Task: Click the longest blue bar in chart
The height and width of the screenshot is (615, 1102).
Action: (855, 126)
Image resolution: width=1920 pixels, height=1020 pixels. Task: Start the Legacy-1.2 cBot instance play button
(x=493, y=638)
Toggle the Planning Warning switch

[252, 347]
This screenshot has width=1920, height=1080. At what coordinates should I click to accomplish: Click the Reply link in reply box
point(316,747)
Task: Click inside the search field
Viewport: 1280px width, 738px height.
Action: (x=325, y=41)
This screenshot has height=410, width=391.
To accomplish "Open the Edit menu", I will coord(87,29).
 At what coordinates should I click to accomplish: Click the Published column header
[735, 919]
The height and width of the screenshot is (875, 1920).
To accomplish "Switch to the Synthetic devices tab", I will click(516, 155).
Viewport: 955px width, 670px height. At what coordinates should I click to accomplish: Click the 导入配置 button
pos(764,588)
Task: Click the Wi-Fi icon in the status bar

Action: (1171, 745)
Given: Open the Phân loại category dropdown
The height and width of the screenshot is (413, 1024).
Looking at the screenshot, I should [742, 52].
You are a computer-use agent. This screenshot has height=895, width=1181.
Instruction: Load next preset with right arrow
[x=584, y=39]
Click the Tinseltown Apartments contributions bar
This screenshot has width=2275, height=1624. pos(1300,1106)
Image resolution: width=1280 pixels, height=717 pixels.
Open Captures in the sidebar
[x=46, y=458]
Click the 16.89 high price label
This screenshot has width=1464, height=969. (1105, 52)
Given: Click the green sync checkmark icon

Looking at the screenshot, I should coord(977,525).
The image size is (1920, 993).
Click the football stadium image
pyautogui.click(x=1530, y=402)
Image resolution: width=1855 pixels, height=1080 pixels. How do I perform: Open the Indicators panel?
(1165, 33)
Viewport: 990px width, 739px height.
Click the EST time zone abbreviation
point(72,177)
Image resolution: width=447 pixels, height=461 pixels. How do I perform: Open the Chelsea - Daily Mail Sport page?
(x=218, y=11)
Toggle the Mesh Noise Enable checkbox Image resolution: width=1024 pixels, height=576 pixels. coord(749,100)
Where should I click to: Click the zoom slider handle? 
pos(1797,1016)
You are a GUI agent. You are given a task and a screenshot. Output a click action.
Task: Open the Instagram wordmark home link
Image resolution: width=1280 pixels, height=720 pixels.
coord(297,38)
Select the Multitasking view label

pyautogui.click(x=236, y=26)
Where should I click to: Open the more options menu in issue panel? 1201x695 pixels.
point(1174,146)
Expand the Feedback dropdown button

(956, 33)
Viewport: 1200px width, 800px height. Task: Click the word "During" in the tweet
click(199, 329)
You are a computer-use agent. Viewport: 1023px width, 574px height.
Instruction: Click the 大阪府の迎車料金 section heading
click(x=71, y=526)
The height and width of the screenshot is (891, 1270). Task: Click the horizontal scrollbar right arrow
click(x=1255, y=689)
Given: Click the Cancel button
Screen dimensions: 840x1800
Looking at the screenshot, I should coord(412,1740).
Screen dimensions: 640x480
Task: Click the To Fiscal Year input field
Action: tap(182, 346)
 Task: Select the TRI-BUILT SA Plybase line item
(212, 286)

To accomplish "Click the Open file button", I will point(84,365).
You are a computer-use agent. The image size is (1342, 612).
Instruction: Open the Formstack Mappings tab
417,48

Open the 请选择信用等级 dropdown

==========

▸ To do:
Copy each line of the listing that carries the string "computer".

▸ Your response:
You are a computer-use agent. This screenshot has height=895, width=1181.
You are a computer-use agent. Viewport: 1023px width, 574px height.
You are a computer-use agent. The image size is (1342, 612).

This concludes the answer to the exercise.